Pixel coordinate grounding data
* * *

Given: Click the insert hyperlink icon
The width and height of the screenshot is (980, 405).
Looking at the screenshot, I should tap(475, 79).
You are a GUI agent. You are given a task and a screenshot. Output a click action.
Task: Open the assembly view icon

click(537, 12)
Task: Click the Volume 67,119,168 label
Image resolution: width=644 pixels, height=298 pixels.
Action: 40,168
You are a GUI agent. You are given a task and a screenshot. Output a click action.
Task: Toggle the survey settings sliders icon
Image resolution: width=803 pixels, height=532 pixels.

* * *

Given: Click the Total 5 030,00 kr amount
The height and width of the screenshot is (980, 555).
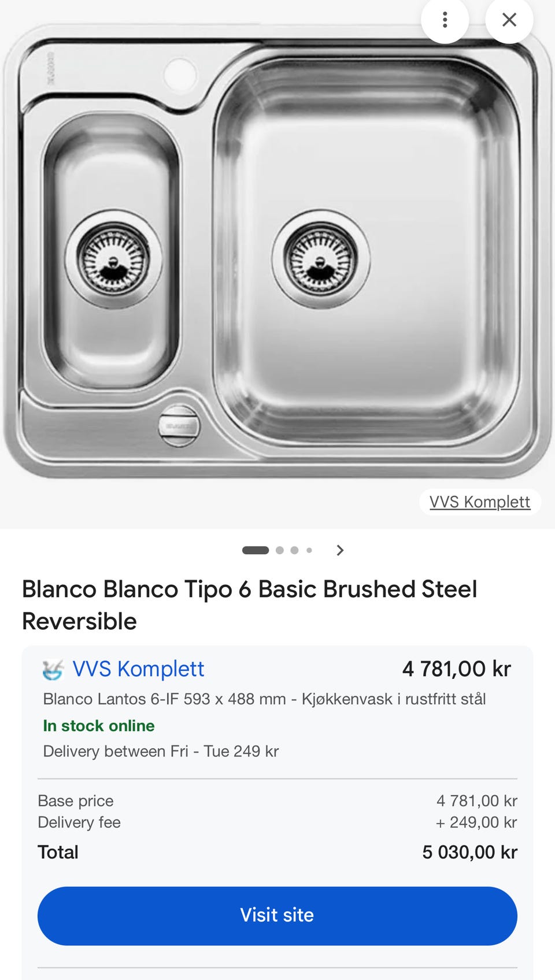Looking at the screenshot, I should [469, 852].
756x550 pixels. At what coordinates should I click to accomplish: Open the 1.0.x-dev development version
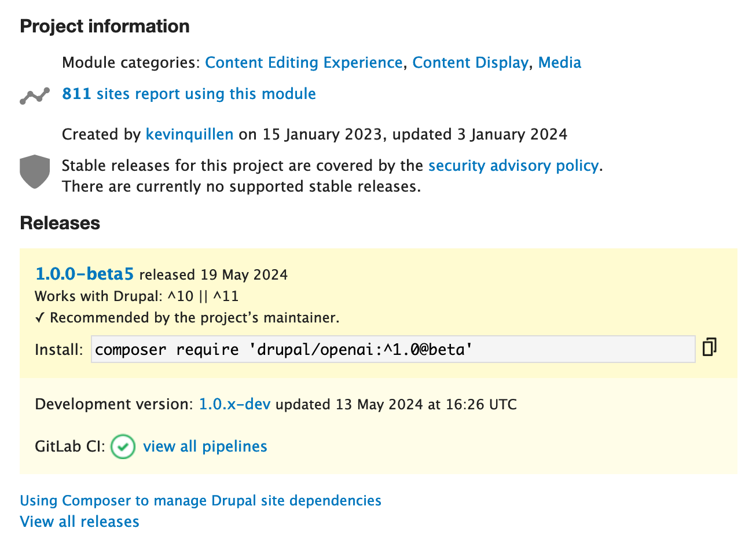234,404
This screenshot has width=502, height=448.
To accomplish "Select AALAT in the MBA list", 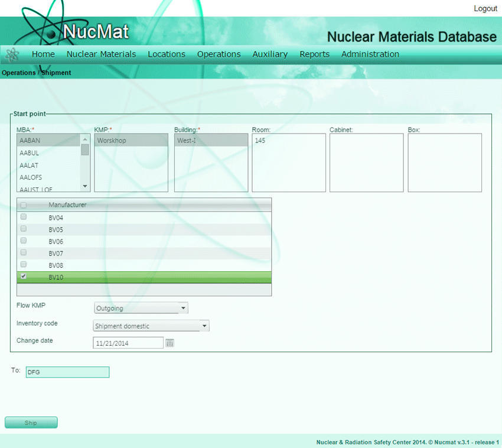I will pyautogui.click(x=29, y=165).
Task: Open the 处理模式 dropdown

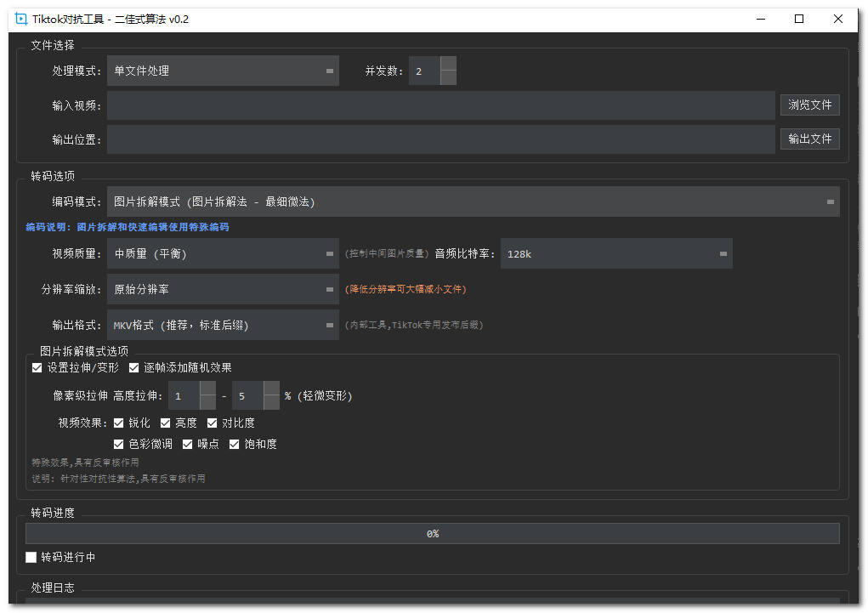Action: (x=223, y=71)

* * *

What needs to be done → Please give an exact copy of the lines above, beginning with the line containing "Task: Click the Volume 67,119,168 label" and running through the line containing "Image resolution: width=803", and of no other lines.

Answer to the exercise →
Task: Click the Volume 67,119,168 label
Image resolution: width=644 pixels, height=298 pixels.
Action: 40,168
You are a GUI agent. You are given a task and a screenshot. Output a click action.
Task: Toggle the survey settings sliders icon
Image resolution: width=803 pixels, height=532 pixels.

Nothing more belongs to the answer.